● **Task directions**:
Reproduce the material below verbatim, starting at the line containing "The height and" and continuing through the final line of the material, both ends included. Omit the pictures from your output.

Entries on target coordinates
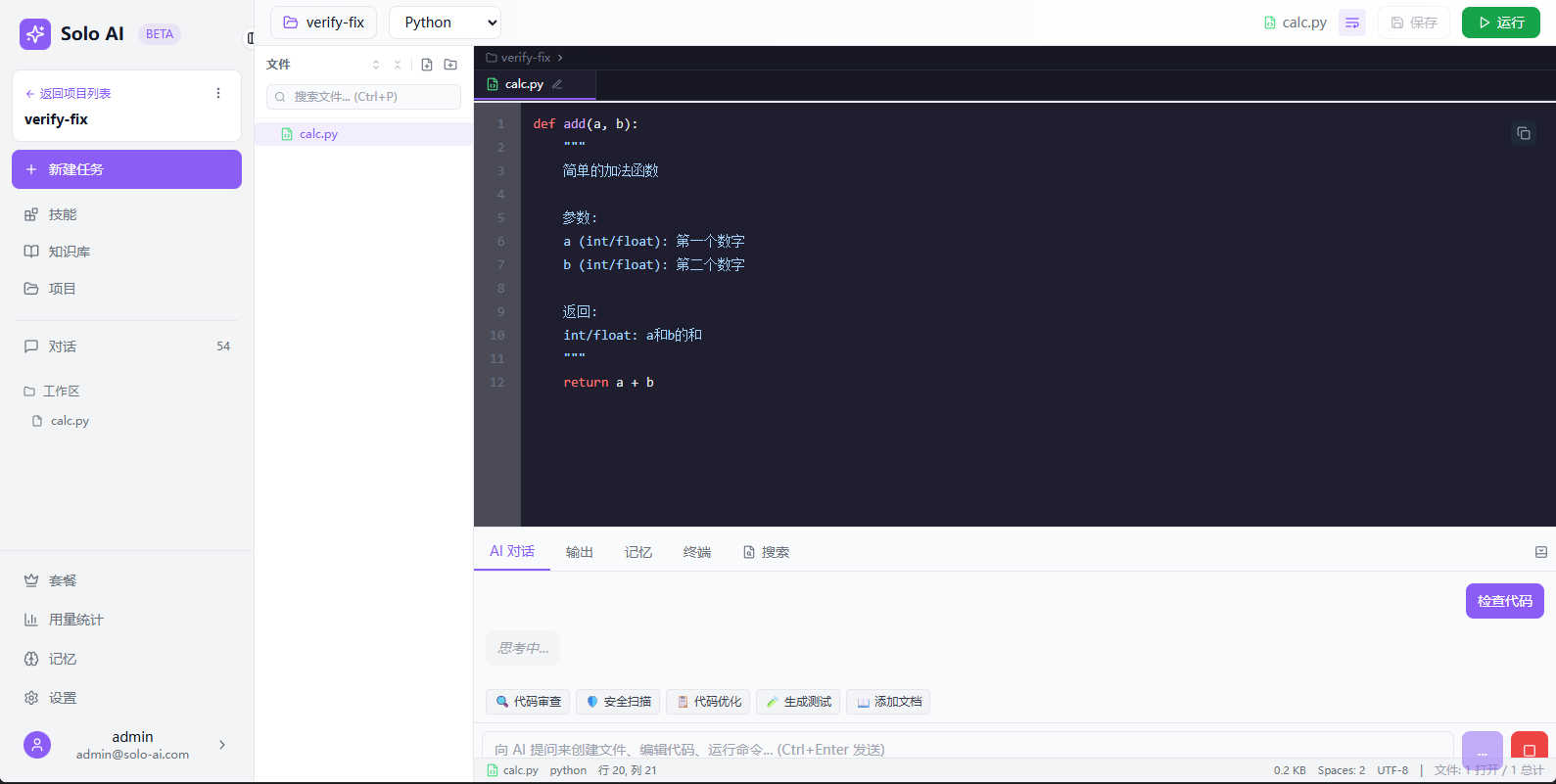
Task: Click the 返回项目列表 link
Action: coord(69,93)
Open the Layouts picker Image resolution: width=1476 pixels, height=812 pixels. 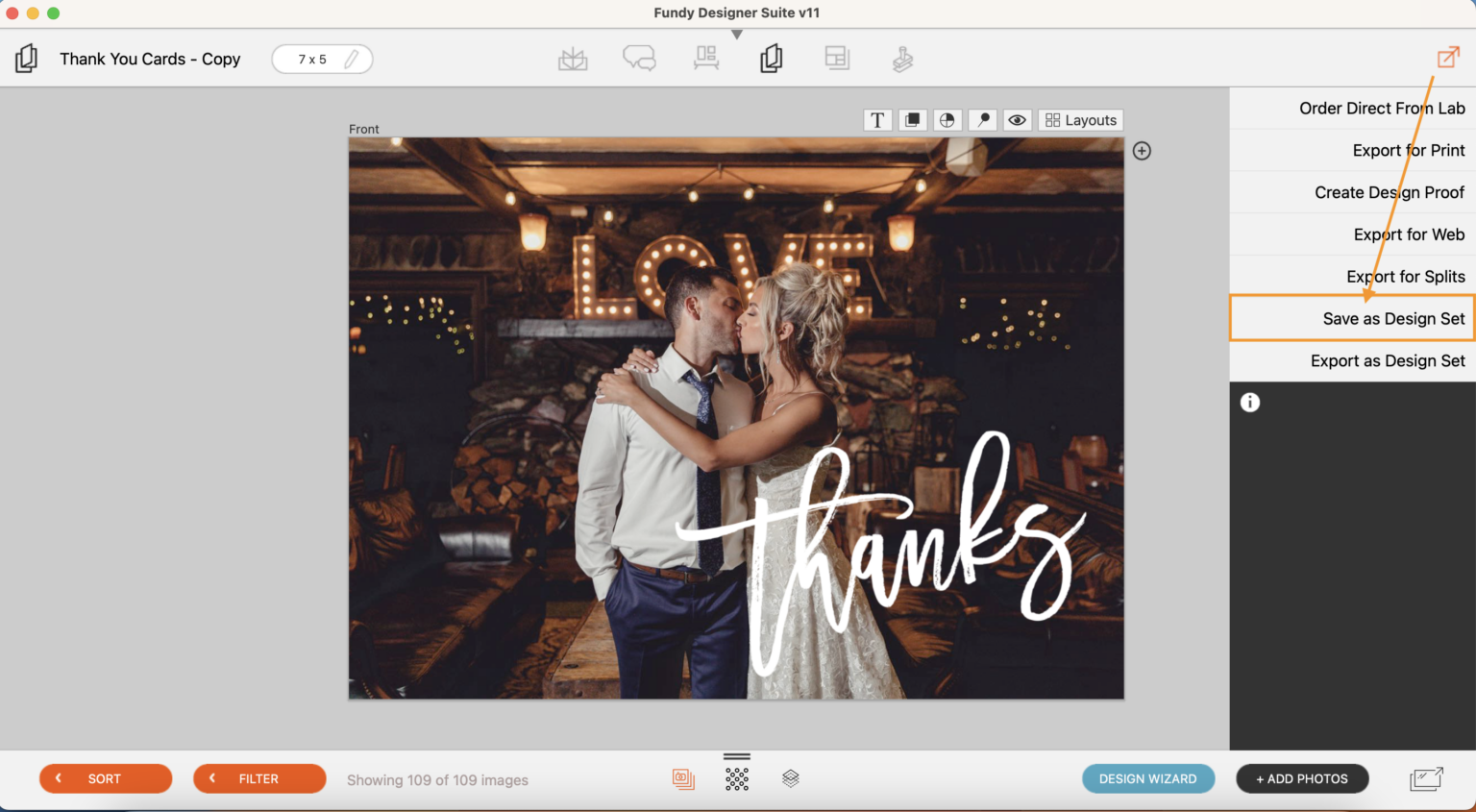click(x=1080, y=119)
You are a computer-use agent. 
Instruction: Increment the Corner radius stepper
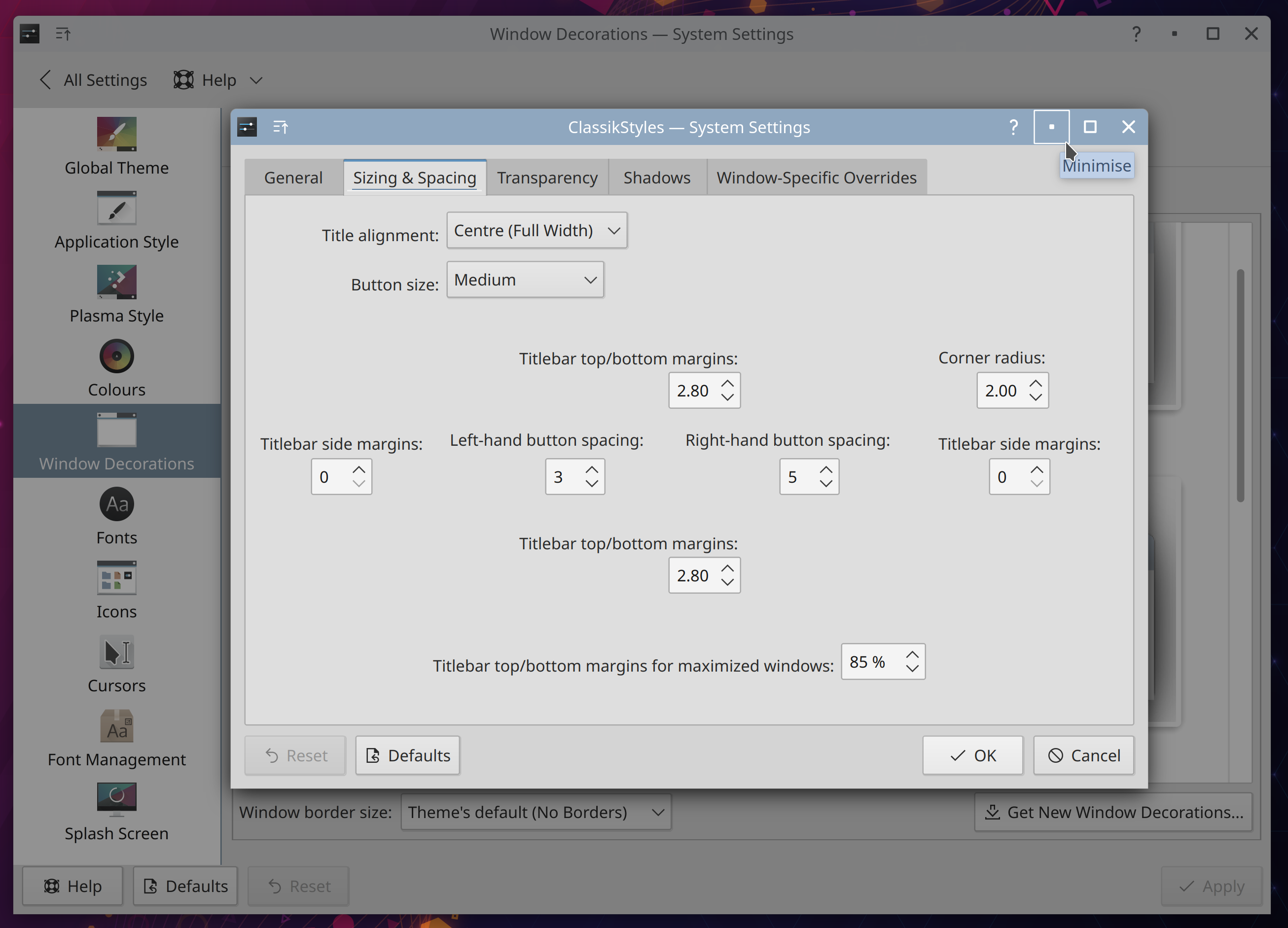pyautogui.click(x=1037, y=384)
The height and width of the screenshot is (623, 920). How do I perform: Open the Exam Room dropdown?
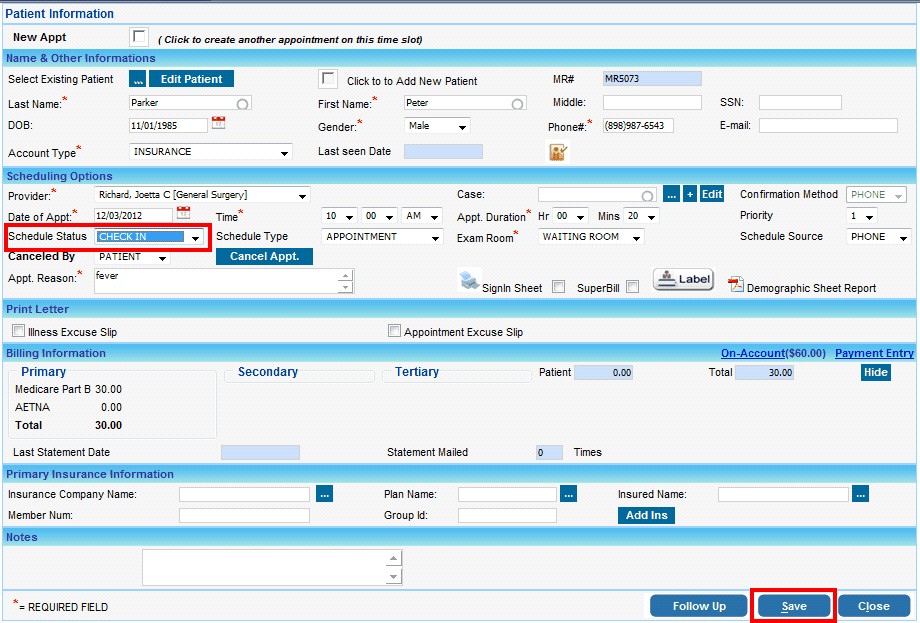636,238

● **Exercise result**:
The height and width of the screenshot is (623, 920). How do I perform: Open the Exam Room dropdown?
636,238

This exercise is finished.